I guess what I'm saying is that anyone can copy iOS too, but Apple's one-two punch of a) best-in-class hardware (and hardware value) and b) use of DRM prevents it.

Maybe Saleae should have used DRM (but again maybe not, as it could just be cracked).

Really though, the software argument is a red herring, because it's impossible to "steal" software. Making the software is a basic prerequisite for their own hardware being salable. It's a sunk cost. The fact that other organizations can sell compatible hardware at much, much lower prices means that perhaps the value proposition of their hardware is just sort of crap to begin with.

It's lame that the competitor is using their trademark, but I say again: if all it takes is some dude with a label printer to eat your lunch, maybe your business model sucked in the first place.


> I posit it is simply racism that you offer.

This seems unnecessary.


What a shame for the Saleae people.

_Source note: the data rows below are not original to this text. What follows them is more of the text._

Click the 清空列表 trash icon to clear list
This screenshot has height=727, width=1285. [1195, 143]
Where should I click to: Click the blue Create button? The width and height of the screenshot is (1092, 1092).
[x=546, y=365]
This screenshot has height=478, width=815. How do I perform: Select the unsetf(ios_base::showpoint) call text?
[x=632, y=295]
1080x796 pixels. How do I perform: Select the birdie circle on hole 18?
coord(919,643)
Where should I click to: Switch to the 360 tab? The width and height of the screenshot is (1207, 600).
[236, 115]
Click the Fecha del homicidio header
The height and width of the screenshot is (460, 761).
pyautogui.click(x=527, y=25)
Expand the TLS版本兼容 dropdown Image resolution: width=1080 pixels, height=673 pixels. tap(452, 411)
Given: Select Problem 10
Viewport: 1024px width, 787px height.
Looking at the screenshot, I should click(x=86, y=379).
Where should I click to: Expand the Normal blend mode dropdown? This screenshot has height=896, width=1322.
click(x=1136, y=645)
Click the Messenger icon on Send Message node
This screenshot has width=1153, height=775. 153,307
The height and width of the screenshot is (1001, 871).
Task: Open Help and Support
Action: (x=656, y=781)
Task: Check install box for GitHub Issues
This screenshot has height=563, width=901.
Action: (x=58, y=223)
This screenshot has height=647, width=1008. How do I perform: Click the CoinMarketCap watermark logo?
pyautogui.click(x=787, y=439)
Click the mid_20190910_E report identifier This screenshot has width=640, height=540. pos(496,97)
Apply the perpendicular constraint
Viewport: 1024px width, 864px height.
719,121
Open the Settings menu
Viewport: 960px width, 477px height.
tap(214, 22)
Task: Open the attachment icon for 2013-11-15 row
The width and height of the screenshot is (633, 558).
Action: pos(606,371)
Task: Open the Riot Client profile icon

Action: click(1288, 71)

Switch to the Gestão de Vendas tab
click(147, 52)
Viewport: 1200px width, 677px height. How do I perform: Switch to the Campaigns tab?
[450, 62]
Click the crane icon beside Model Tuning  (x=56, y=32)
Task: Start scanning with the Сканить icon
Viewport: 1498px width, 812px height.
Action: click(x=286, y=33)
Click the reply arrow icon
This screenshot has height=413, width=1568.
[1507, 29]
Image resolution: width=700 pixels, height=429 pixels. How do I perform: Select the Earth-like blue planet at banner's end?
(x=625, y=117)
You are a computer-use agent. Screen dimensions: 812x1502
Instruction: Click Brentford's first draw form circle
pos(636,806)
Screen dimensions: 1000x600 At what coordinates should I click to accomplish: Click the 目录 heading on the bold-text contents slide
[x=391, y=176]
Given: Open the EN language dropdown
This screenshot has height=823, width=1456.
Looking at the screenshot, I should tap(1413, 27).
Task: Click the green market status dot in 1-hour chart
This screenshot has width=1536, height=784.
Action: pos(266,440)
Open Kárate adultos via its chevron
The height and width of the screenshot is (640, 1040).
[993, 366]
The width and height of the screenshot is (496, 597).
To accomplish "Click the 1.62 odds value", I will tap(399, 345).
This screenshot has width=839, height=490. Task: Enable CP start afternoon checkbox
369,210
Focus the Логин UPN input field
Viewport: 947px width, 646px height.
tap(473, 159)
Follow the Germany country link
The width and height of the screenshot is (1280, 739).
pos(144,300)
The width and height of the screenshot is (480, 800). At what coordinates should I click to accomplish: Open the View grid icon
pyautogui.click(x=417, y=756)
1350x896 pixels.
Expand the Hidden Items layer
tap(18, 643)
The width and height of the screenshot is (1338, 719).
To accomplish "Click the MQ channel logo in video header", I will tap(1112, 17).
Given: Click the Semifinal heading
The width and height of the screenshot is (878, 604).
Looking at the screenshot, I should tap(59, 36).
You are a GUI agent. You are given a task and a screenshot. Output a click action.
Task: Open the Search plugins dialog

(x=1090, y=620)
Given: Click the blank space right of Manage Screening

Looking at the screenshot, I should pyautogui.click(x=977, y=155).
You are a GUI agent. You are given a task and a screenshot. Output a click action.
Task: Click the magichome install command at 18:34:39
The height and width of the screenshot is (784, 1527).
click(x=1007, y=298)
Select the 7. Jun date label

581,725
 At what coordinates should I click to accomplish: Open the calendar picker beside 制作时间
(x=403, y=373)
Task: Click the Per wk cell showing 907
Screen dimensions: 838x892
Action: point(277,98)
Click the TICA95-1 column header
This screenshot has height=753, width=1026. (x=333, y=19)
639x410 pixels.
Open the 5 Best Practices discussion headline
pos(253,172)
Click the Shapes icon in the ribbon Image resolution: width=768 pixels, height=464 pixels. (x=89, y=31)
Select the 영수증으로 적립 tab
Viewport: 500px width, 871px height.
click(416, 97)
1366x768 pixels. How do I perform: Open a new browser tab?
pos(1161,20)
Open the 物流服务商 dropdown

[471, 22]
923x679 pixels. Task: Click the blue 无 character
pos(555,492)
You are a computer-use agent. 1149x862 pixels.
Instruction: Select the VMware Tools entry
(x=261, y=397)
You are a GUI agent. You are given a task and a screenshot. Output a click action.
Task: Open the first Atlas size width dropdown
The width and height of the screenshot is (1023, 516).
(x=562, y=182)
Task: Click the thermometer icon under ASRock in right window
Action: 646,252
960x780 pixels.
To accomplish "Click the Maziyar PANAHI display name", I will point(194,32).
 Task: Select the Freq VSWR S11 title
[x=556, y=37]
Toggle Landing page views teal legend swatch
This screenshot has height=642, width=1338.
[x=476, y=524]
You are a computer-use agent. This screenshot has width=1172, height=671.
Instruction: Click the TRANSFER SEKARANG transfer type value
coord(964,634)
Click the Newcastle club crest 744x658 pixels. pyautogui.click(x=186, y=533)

HP 1650 analyzers can be had in the $10 range (plus shipping) from eBay, but I think the bus pirate might have worked out for this hack.


He may simply not have been aware that it was a knock-off.


I somehow fail to see how this is more than just an advertisement for his game... I would say it's nice one, but I felt a bit duped.


I imagine if you brought noisy contraption that to a hackathon, a bunch of people working together in a room trying to cram out a project, you would make a lot of enemies very fast.


I guess that you nave never been to a demoscene event then (or it doesn't count as a hackathon in your book). Lots of chance that there are teams there working in frenzy to finish their demo in time while across the table others are busy boozing till they drop (accompanied by the requisite loud banter).

If a team really need quiet time at such an event, they usually retire to (the basement/a hotel/someone's garage/a coffeeshop).

And no, they don't just hack software demos at such events, I've come across (noisy) 3D printers, pinball tables, slot machines, robots in many sizes and shapes, RC racing cars, drones, you name it.